The Enterprise Data Center topology for Java Applications distributes Oracle Application Server components over multiple computers and tiers. Access to the computers in each tier is guarded by firewalls.
Web Server Tier DMZ: This tier is located just inside the outermost firewall. The load balancer gets requests from external users and forwards them to the two sets of computers in this tier. For each set of computers, you should have at least two computers, to serve as a backup and also to improve performance. You can add more computers to each set as necessary. Internal users also access the Web servers running in this tier.
The computers in this tier run the following components:
One set of computers runs OracleAS Web Cache and Oracle HTTP Server. This tier runs all the Web servers. Oracle HTTP Server and OracleAS Web Cache handle requests for static objects and J2EE applications. They send the requests to computers in the J2EE Business Logic DMZ tier.

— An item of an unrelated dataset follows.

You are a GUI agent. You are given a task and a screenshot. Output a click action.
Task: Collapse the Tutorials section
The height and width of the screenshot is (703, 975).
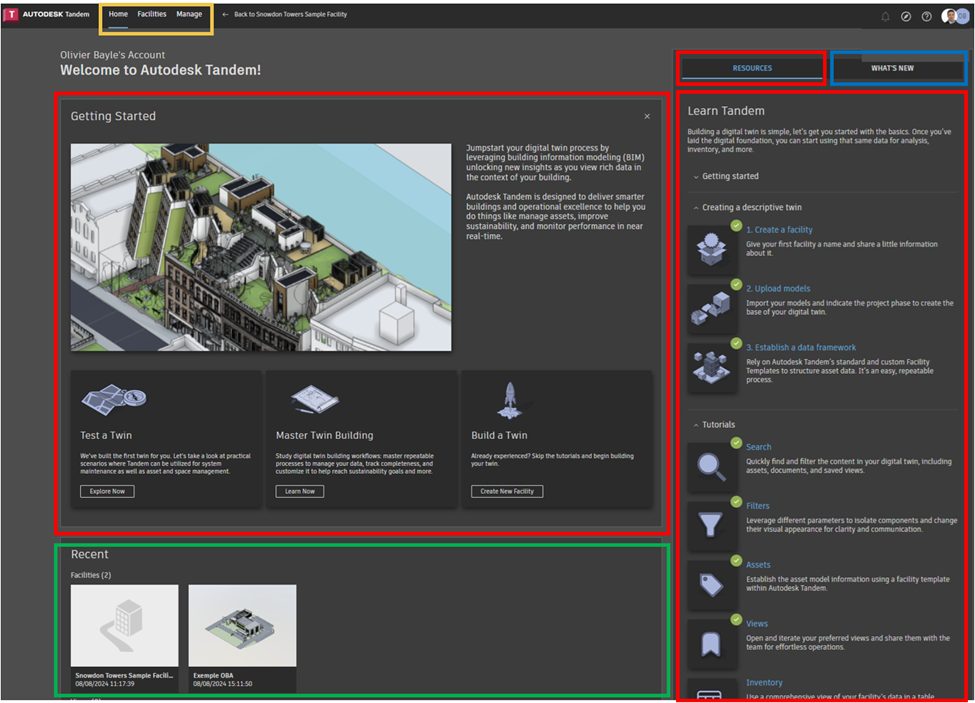(x=717, y=425)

To increase performance and availability, the mod_oc4j module in Oracle HTTP Server performs load balancing and failover.
Another set of computers runs OracleAS Single Sign-On and Oracle Delegated Administration Services. OracleAS Single Sign-On authenticates internal and external users, and Oracle Delegated Administration Services enable users to edit their profiles in the Oracle Internet Directory.

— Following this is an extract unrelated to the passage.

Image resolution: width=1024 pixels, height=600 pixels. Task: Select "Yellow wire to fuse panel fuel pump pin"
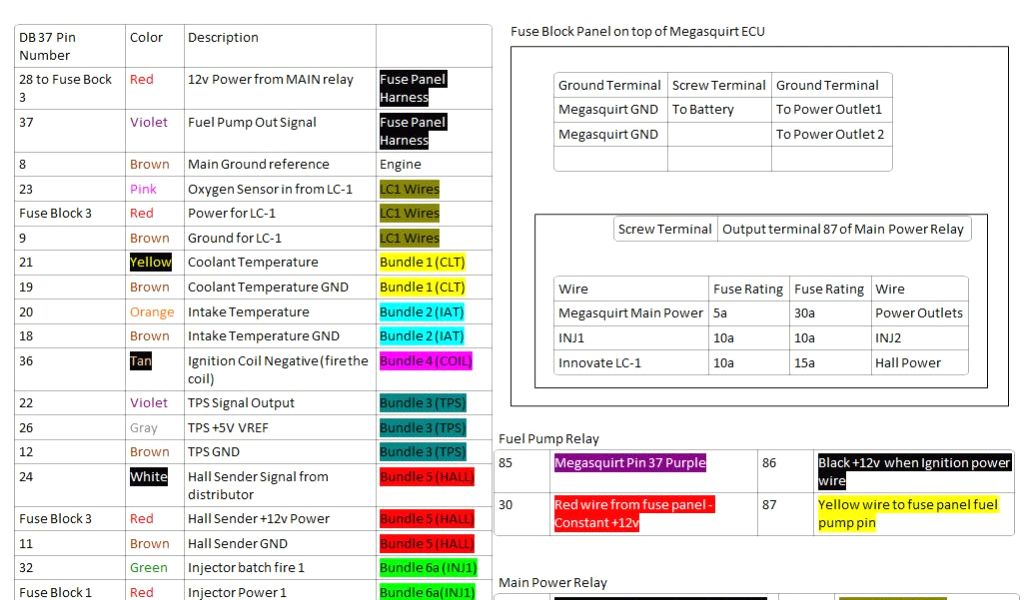coord(907,514)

Infrastructure DMZ: In this tier, you run all components of the OracleAS Infrastructure, except for OracleAS Single Sign-On and Oracle Delegated Administration Services, which run in the Web Server Tier DMZ.
You install the OracleAS Infrastructure behind another firewall so that Web servers do not have direct access to other computers in the enterprise. The OracleAS Metadata Repository and Oracle Internet Directory contain critical data used by OracleAS instances.

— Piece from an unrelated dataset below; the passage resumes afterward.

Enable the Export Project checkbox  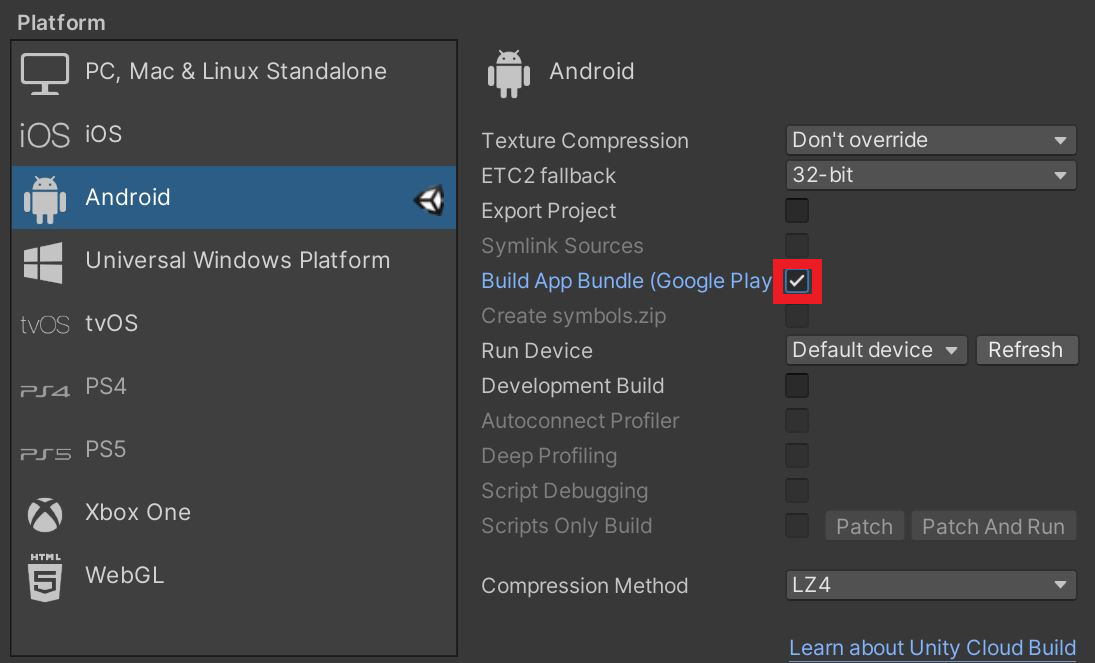(797, 211)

OracleAS Metadata Repository contains security metadata, management metadata, and product metadata. J2EE and Web Cache instances and the infrastructure components such as OracleAS Single Sign-On use this repository.
The Oracle Internet Directory contains data for external and internal users. OracleAS Single Sign-On authenticates users based on the data in Oracle Internet Directory.
You can install the OracleAS Metadata Repository and the Oracle Internet Directory in a Real Application Clusters or cold failover cluster environment.
J2EE Business Logic DMZ: In this tier, you deploy and run your applications on J2EE and Web Cache instances. The applications can access the business data in the customer database.
The number of J2EE and Web Cache instances and computers depend on the number of applications that you are running and the number of users. You should have at least two instances so that you can cluster them using OracleAS Clusters. Clustered instances provide greater availability and scalability, and improve performance.
The J2EE firewall prevents Web servers (in the Web Server Tier DMZ) from directly accessing the computers in this tier.
Intranet: This tier contains the computers that run enterprise processes, including databases that contain the business data. The databases can be in a high availability environment such as Real Application Clusters or cold failover cluster. Applications running in the J2EE Business Logic tier can access the databases. If Web servers in the Web Server Tier DMZ become compromised, the intranet firewall prevents the Web servers from accessing the entire corporate intranet.